Thompson-like groups, Reidemeister numbers, and fixed points

TL;DR

This paper studies fixed-point properties of automorphisms in Thompson-like groups, providing a cohomological criterion for property R_infinity and applying it to various groups related to Thompson's F.

Contribution

It introduces a new cohomological criterion for detecting infinite fixed points in abelianizations of Thompson-like groups, expanding understanding of their automorphism fixed-point properties.

Findings

The criterion detects property R_infinity in several Thompson-like groups.

Many groups including Stein's F_{2,3} and Lodha-Moore groups satisfy R_infinity.

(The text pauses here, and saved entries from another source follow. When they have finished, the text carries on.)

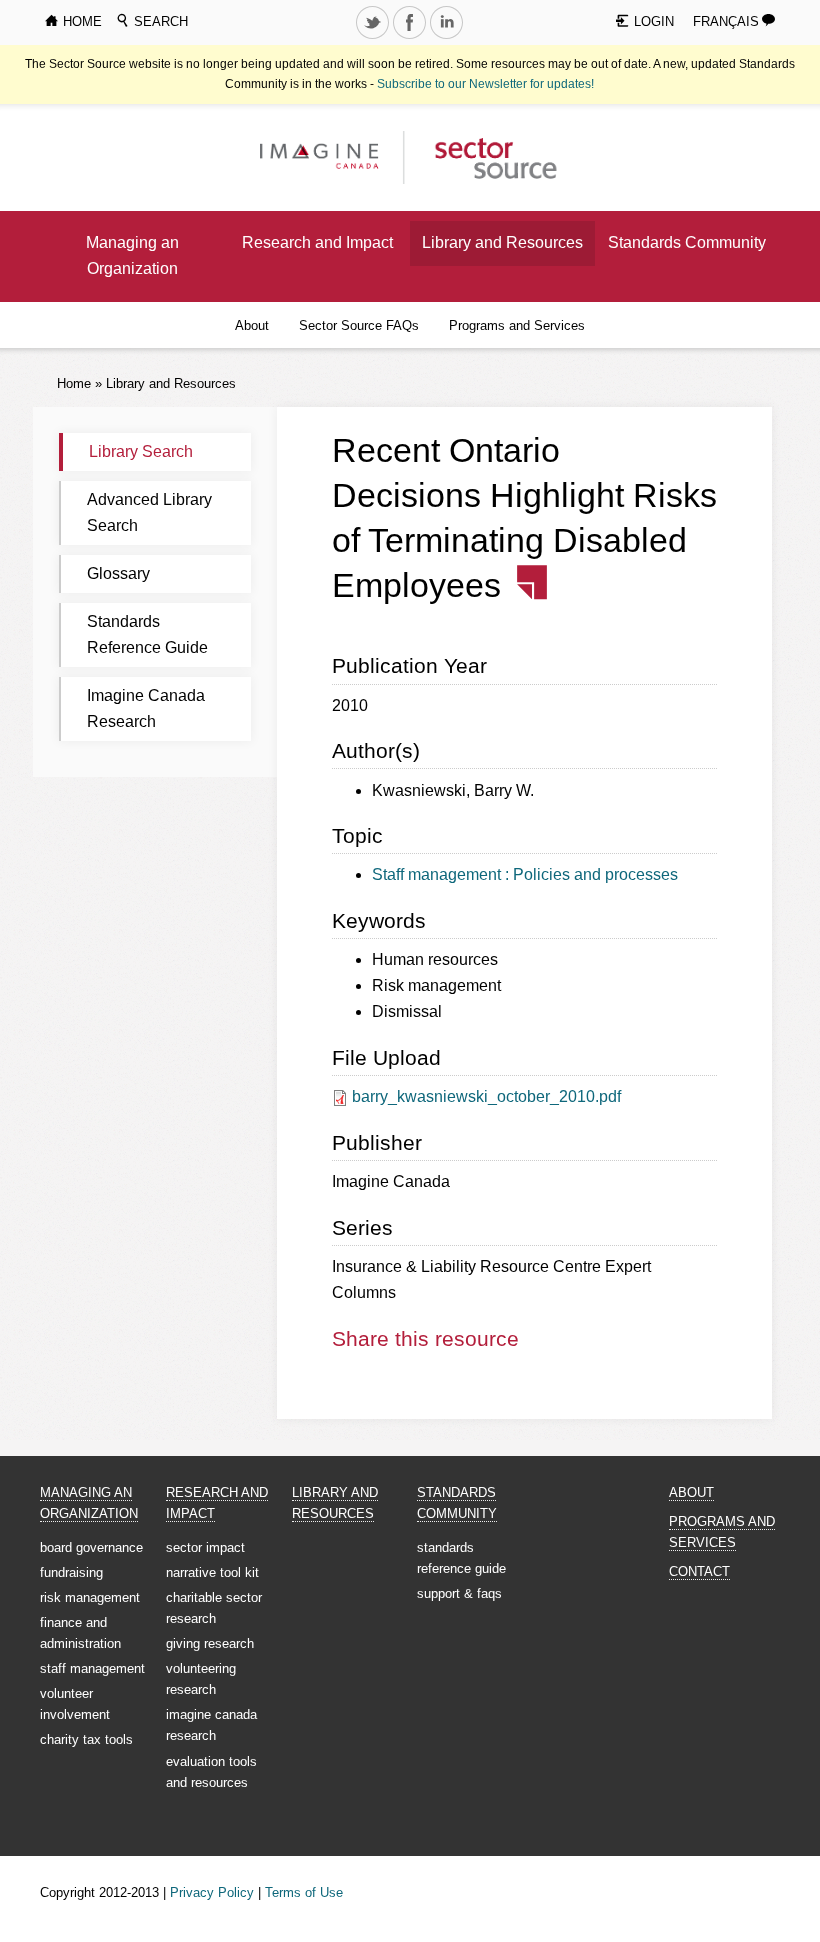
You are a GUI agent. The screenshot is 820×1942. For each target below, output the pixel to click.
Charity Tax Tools (86, 1739)
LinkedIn (449, 38)
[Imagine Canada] (486, 156)
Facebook (412, 38)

The method unifies fixed-point analysis across different Thompson-like groups.

Abstract

We investigate fixed-point properties of automorphisms of groups similar to R. Thompson's group $F$. Revisiting work of Gon\c{c}alves-Kochloukova, we deduce a cohomological criterion to detect infinite fixed-point sets in the abelianization, implying the so-called property $R_\infty$. Using the BNS $\Sigma$-invariant and drawing from works of Gon\c{c}alves-Sankaran-Strebel and Zaremsky, we show that our tool applies to many $F$-like groups, including Stein's $F_{2,3}$, Cleary's $F_\tau$, the Lodha-Moore groups, and the braided version of $F$.